[Start of Attachment]

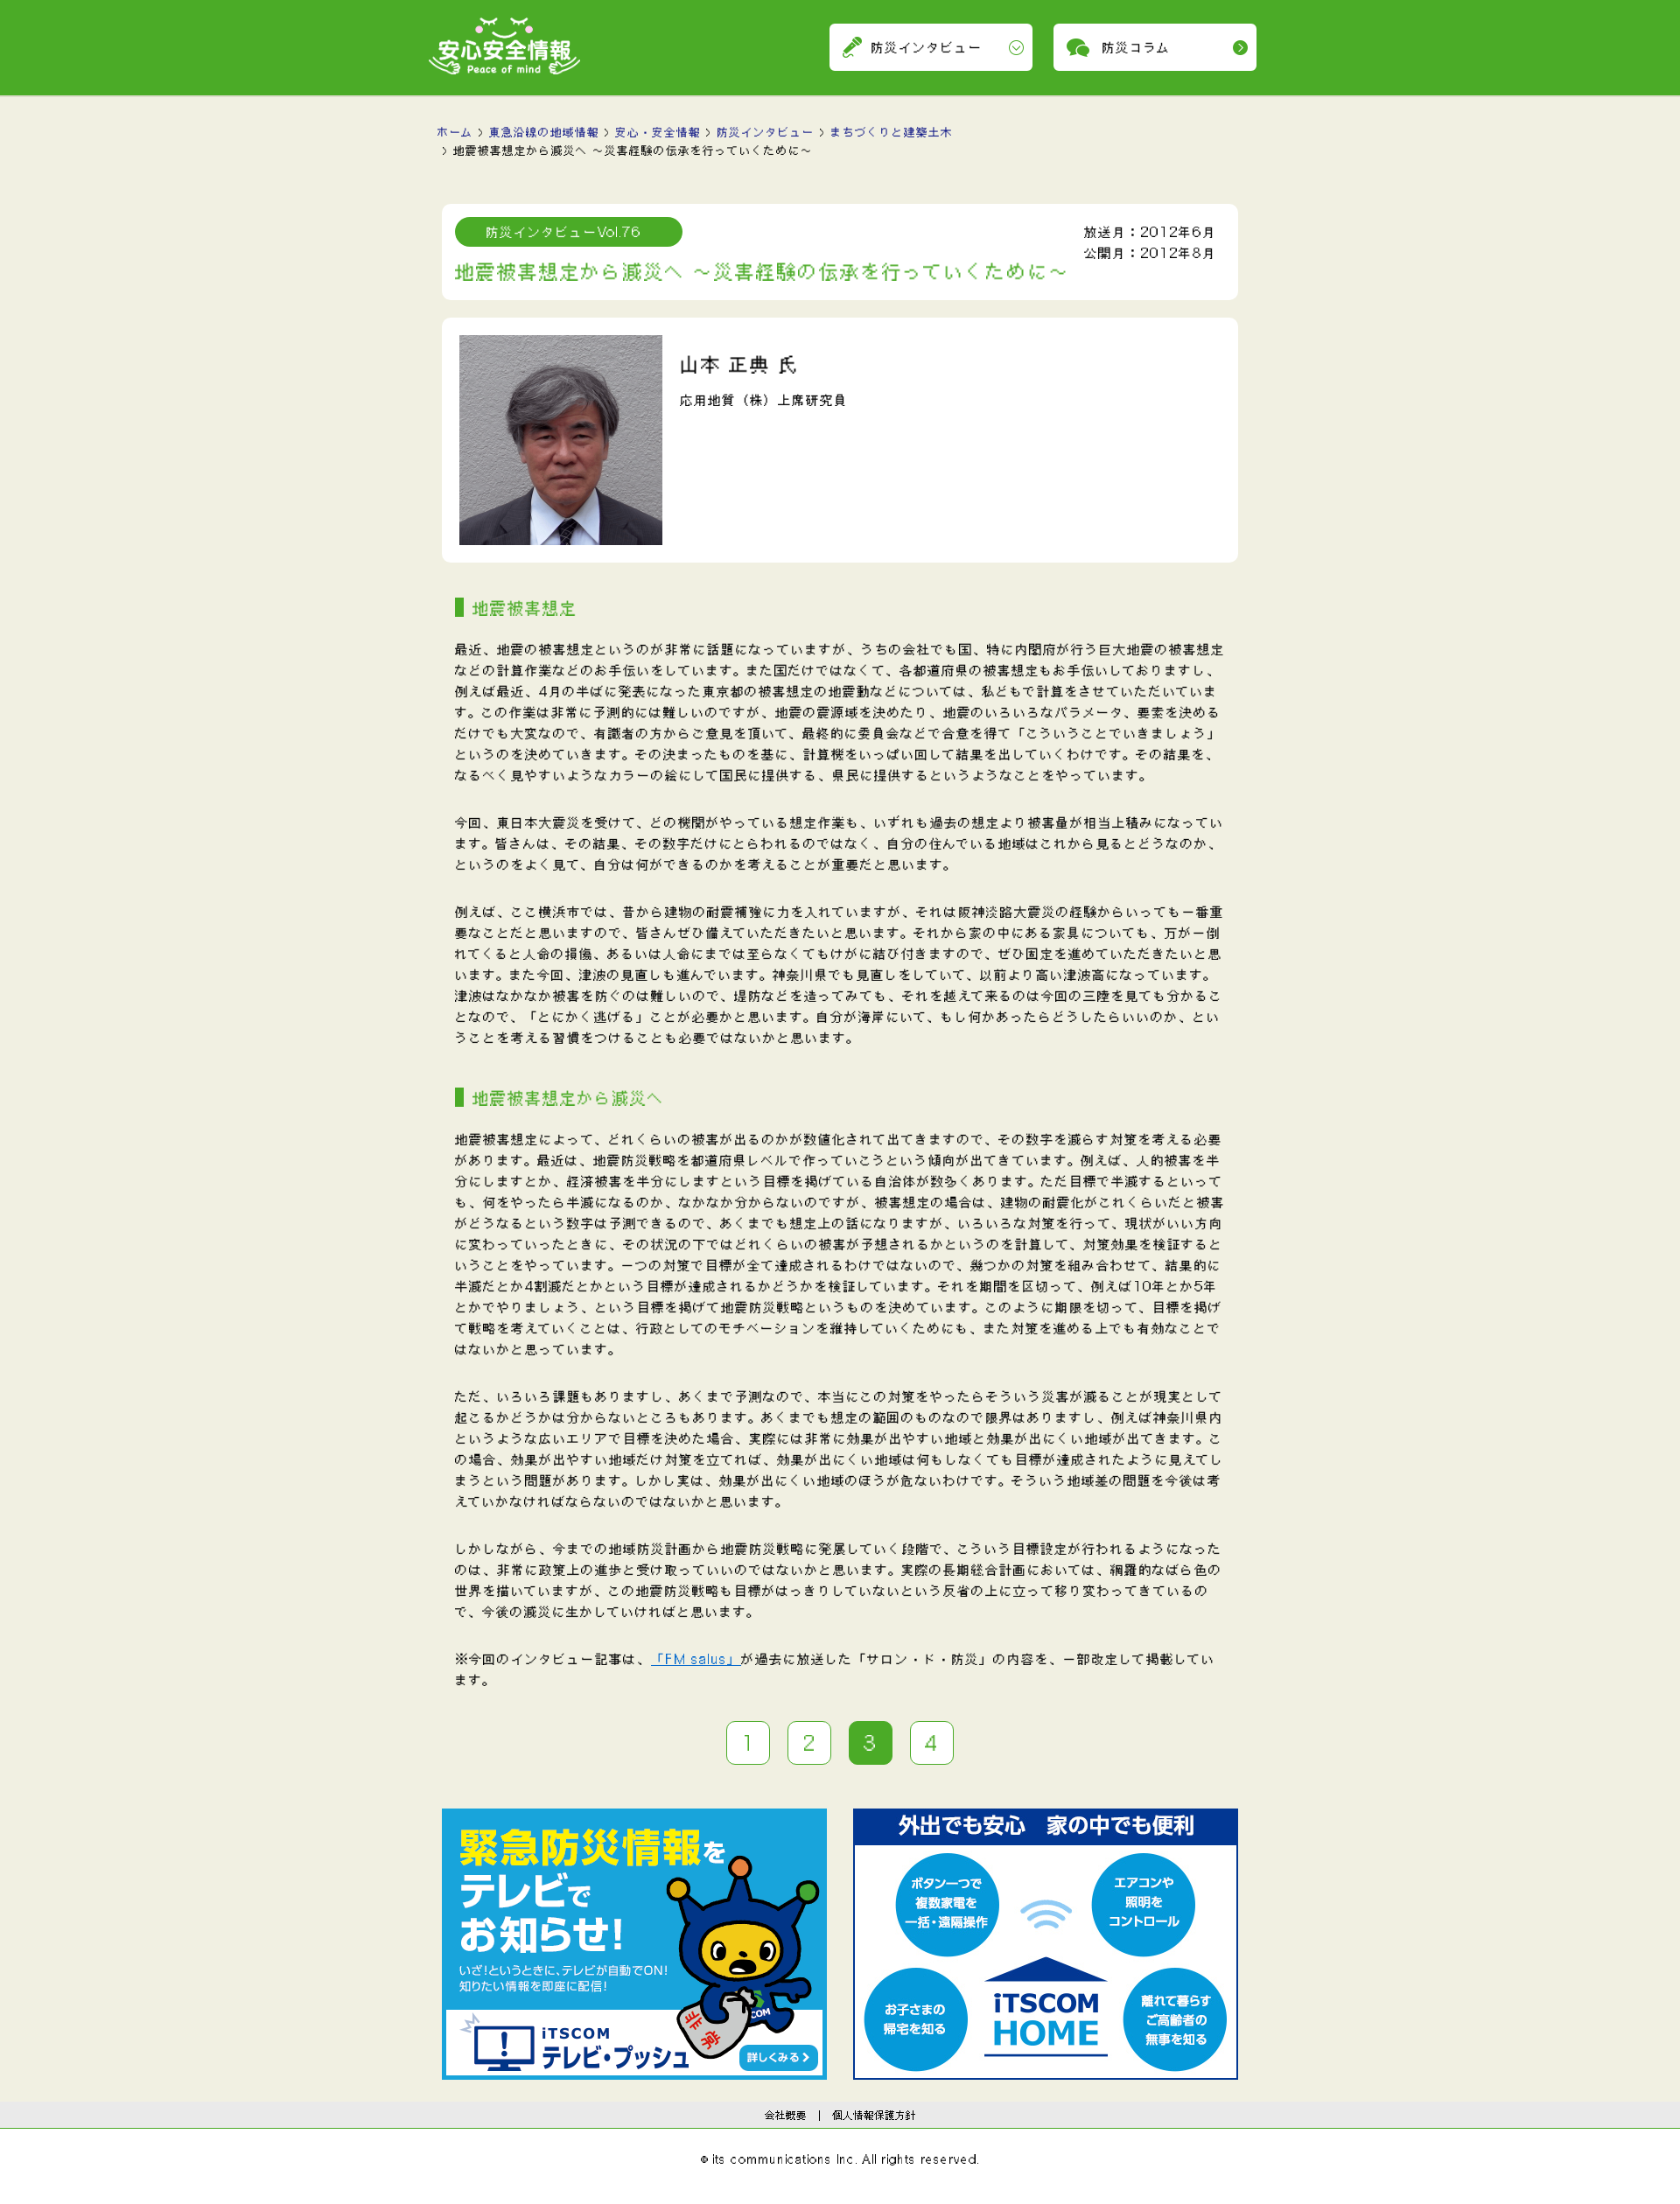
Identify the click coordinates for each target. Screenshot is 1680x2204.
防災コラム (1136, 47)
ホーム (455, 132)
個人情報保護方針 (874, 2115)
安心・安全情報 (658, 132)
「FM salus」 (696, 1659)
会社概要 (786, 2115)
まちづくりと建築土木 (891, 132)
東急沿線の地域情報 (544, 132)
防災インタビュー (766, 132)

[End of Attachment]

## DIRECTIONS:
Set aside the pictures. Then return every line of the material above verbatim.

## RESULT:
Identify the click coordinates for each target. Screenshot is 1680x2204.
防災コラム (1136, 47)
ホーム (455, 132)
個人情報保護方針 (874, 2115)
安心・安全情報 (658, 132)
「FM salus」 (696, 1659)
会社概要 (786, 2115)
まちづくりと建築土木 (891, 132)
東急沿線の地域情報 (544, 132)
防災インタビュー (766, 132)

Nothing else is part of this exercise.